Copy the entries below word for word, from the first line up to and including the line with "pyautogui.click(x=207, y=284)".

--- begin PROVIDED MATERIAL ---

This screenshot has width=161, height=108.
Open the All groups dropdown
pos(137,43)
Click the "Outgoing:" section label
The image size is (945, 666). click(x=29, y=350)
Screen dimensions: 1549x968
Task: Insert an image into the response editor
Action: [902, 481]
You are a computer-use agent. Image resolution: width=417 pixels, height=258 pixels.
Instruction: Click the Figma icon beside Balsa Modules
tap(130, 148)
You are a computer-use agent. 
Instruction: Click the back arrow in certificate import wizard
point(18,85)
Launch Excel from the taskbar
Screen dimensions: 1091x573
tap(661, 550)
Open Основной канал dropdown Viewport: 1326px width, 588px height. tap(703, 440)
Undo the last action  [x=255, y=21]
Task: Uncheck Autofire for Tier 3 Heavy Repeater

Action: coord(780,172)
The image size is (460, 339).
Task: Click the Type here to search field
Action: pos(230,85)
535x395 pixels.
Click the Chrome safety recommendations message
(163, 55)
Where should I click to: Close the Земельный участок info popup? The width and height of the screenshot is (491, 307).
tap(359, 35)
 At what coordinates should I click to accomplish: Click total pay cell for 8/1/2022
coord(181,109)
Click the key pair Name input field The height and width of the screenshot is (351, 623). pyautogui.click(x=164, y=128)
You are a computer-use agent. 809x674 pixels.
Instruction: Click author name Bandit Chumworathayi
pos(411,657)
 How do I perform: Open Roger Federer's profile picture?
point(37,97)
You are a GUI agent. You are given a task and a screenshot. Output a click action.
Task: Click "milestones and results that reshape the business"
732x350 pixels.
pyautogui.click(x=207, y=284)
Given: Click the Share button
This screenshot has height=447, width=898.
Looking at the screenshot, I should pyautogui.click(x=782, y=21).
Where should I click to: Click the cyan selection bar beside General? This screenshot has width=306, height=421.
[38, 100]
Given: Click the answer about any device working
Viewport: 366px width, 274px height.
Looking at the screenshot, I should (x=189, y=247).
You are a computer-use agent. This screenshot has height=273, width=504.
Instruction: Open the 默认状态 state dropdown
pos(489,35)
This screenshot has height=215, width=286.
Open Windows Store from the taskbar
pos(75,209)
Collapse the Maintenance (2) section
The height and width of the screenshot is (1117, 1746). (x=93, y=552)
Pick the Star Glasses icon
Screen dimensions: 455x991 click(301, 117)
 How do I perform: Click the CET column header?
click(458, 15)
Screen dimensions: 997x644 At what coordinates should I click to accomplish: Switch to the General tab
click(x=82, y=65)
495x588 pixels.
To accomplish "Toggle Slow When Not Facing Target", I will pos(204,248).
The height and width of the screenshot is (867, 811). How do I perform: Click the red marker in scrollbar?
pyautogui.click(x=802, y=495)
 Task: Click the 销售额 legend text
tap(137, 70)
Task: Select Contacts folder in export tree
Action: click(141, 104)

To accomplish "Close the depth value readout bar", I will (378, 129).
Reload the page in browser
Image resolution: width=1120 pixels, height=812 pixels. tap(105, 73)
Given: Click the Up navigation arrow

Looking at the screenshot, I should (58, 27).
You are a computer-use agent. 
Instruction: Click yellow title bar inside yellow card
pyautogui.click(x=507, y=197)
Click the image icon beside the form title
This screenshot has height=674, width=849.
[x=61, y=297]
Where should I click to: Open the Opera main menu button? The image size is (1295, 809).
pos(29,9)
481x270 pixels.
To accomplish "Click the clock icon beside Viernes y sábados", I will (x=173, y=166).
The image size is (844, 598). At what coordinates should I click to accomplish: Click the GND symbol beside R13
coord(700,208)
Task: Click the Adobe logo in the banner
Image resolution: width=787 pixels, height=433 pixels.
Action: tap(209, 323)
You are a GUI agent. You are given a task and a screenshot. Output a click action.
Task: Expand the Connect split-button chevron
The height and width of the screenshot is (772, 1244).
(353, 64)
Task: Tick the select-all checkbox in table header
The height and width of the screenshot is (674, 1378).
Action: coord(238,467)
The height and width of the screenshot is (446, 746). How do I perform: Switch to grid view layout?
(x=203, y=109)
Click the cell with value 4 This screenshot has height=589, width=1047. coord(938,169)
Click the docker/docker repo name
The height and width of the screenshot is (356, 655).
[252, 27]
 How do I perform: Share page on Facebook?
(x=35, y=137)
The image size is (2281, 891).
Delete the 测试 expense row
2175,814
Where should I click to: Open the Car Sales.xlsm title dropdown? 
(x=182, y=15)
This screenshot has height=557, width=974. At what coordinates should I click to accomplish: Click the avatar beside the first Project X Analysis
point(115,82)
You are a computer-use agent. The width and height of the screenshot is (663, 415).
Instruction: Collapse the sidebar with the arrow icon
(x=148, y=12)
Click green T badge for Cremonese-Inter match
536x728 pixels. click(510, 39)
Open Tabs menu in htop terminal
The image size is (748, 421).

--- end PROVIDED MATERIAL ---

**OUTPUT:**
This screenshot has width=161, height=108.
Open the All groups dropdown
pos(137,43)
Click the "Outgoing:" section label
The image size is (945, 666). click(x=29, y=350)
Screen dimensions: 1549x968
Task: Insert an image into the response editor
Action: [902, 481]
You are a computer-use agent. Image resolution: width=417 pixels, height=258 pixels.
Instruction: Click the Figma icon beside Balsa Modules
tap(130, 148)
You are a computer-use agent. 
Instruction: Click the back arrow in certificate import wizard
point(18,85)
Launch Excel from the taskbar
Screen dimensions: 1091x573
tap(661, 550)
Open Основной канал dropdown Viewport: 1326px width, 588px height. tap(703, 440)
Undo the last action  [x=255, y=21]
Task: Uncheck Autofire for Tier 3 Heavy Repeater

Action: coord(780,172)
The image size is (460, 339).
Task: Click the Type here to search field
Action: pos(230,85)
535x395 pixels.
Click the Chrome safety recommendations message
(163, 55)
Where should I click to: Close the Земельный участок info popup? The width and height of the screenshot is (491, 307).
tap(359, 35)
 At what coordinates should I click to accomplish: Click total pay cell for 8/1/2022
coord(181,109)
Click the key pair Name input field The height and width of the screenshot is (351, 623). pyautogui.click(x=164, y=128)
You are a computer-use agent. 809x674 pixels.
Instruction: Click author name Bandit Chumworathayi
pos(411,657)
 How do I perform: Open Roger Federer's profile picture?
point(37,97)
You are a GUI agent. You are given a task and a screenshot. Output a click action.
Task: Click "milestones and results that reshape the business"
732x350 pixels.
pyautogui.click(x=207, y=284)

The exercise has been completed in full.